Why governments need to rethink their regulatory framework in 2021

Medical innovation has always been key to both saving and improving lives worldwide. Collectively, new and emerging therapies are the most significant contributors to increased life expectancy. But with progress comes change – evolving treatments call for adaptive regulatory frameworks to ensure patients can access life-changing medication. Gene therapy is one such example. Advances in gene therapies have disrupted the European regulatory landscape in 2020, with therapies, such as the recent breakthrough treatment for spinal muscular atrophy (SMA), successfully making their way through approval. There are still few one-time (single-dose) gene therapies available on the European market; however, it’s clear that this innovation is here to stay and that healthcare systems will need to make room.

Challenging the system

Change is always present, and sometimes it can be accelerated, as seen last year when a global pandemic had life-altering impact on both healthcare systems and personal lives. Medical breakthrough is pushing us forward and, as demonstrated by the approval of COVID-19 vaccines, healthcare systems need to be responsive and adapt to situational needs. Global efforts are underway to speed up access to new medicines by initiatives, such as Project Orbis and Access Consortium, aiming to bring world-leading regulators together to improve the approval process. Although speed is the primary objective, new treatments like gene therapy will continue to challenge all aspects of the process.

Currently, healthcare systems are built to support chronic, lifetime treatments, and are not set up for one-time, transformative therapies. Value is measured over a temporary period, whereby treatments are given and paid for in frequent doses.
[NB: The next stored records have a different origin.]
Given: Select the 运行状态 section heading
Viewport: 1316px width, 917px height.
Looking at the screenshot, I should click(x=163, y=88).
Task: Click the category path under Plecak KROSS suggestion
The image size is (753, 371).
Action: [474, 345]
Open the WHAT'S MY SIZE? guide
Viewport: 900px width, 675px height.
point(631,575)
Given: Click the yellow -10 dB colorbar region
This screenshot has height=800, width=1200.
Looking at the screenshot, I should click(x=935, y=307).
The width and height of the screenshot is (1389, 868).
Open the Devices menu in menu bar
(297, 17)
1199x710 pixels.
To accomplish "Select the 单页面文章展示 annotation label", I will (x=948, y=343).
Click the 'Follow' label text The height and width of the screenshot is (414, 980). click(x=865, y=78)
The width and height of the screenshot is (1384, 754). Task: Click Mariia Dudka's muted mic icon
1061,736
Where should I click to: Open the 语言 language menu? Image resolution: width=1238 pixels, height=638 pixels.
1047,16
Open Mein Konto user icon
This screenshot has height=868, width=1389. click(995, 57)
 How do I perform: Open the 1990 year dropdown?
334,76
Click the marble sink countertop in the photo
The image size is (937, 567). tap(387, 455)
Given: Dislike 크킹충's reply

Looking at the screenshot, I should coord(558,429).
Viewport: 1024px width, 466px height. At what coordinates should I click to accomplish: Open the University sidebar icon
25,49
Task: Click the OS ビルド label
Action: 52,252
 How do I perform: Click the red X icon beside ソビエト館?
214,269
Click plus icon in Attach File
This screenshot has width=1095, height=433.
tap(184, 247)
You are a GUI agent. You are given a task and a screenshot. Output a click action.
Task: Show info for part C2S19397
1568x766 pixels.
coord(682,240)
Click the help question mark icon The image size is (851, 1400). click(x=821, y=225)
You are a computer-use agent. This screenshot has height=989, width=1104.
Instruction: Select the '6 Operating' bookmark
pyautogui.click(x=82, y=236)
For a rare paediatric disease such as SMA, for instance, ten-year cumulative chronic treatment costs are an estimated 2-5.6 million euros, but one-time gene therapies can reduce the overall cost of treatment over a patient’s lifetime. It is clear that one-time costs do not conform to traditional payment and reimbursement models. We must mould perspectives to appreciate the value of lifetime benefit with one-time treatments.

In ten years’ time…

…we won’t have changed healthcare systems completely, but if the pandemic has taught us anything, it’s that change is not only possible but necessary.

There are 20-25 gene therapies expected to reach market approval by 2030 and they are expected to account for only 1.30-1.61% of the annual healthcare spend in Europe. Manufacturing is another critical challenge facing the gene therapy industry because processes are long, complex and require multiple biological steps. But, eventually, gene therapy manufacturing will achieve economies of scale.

There are still many diseases that are thought to be untreatable, but developments in gene therapy have laid the groundwork for the new generation of healthcare. The pharmaceutical industry is continuing to innovate and extend into new therapy areas with limited or no treatment options, and to patients who have been living with genetic diseases for years.

I am excited to be at the forefront of this new era in healthcare, changing perceptions, healthcare systems and the lives of patients and families all over the world.